= Mokoena v Administrator, Transvaal =

South African legal case

In Mokoena and Others v Administrator, Transvaal, an important case in South African law, the first and second applicants sought an order in the Witwatersrand Local Division against the respondents. Such order was to declare inter alia, that their purported dismissal on 10 December 1987 from the employ of the Transvaal Provincial Administration was wrongful and unlawful. The matter came before Goldstone J.

== Facts ==
The relevant events preceding those of 10 December 1987 were common cause. The first and second respondents had been employed by the Administration as cleaners at the Vereeniging Hospital since 1974 and 1971 respectively. They had, since 1978 and 1976 respectively, been members of, and monthly contributors to, a pension scheme which now fell under the Temporary Employees Pension Fund Act On 27 October 1987, workers at the hospital went on strike. The reason for the strike was the refusal of the hospital's authorities to recognise the trade union to which the workers belonged and the subsequent dismissal of four of their leaders. The first respondent was on leave at the time, but she subsequently failed, when her leave ended, to return to work. The second respondent likewise stayed away from work.

The Administration proceeded to dismiss workers participating in the stay-away. It did so without giving them a hearing. The first respondent and three of her co-workers thereupon brought an urgent application in the Witwatersrand Local Division for an order declaring their purported dismissal wrongful and unlawful and of no force and effect.

== Judgment ==
The matter came before Goldstone J, who granted the application, holding that the applicants' membership of the pension scheme entitled them to a hearing before they could be dismissed, in accordance with the principles of natural justice enshrined in the maxim audi alteram partem. He stated,

That someone in the position of Mrs Mokoena or the other applicants who were members of the pension scheme can be dismissed and the right to their pension thereby destroyed on the whim of an official and
without enquiry, must be repugnant to any reasonable and decent person. The unfairness of it is really patent.

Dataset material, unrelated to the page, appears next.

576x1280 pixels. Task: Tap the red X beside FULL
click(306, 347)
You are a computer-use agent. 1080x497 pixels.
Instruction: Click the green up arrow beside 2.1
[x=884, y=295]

He consequently held that the applicants were entitled to a hearing before a decision was taken to terminate their employment and so destroy their right to a pension upon retirement. He further stated that the official determining the question of their dismissal "would have been obliged to give honest and bona fide consideration to any representations made by them. Failure to have done so would have vitiated such a decision.

In addition to declaring the purported dismissal of the applicants wrongful and unlawful, Goldstone J also granted an order declaring that the applicants "remain in the lawful employ of the Transvaal Provincial Administration." The effect of the judgment, therefore, was that the applicants were reinstated in their employment.

== Appeal ==
The applicants appealed successfully against this ruling in Administrator, Transvaal v Theletsane.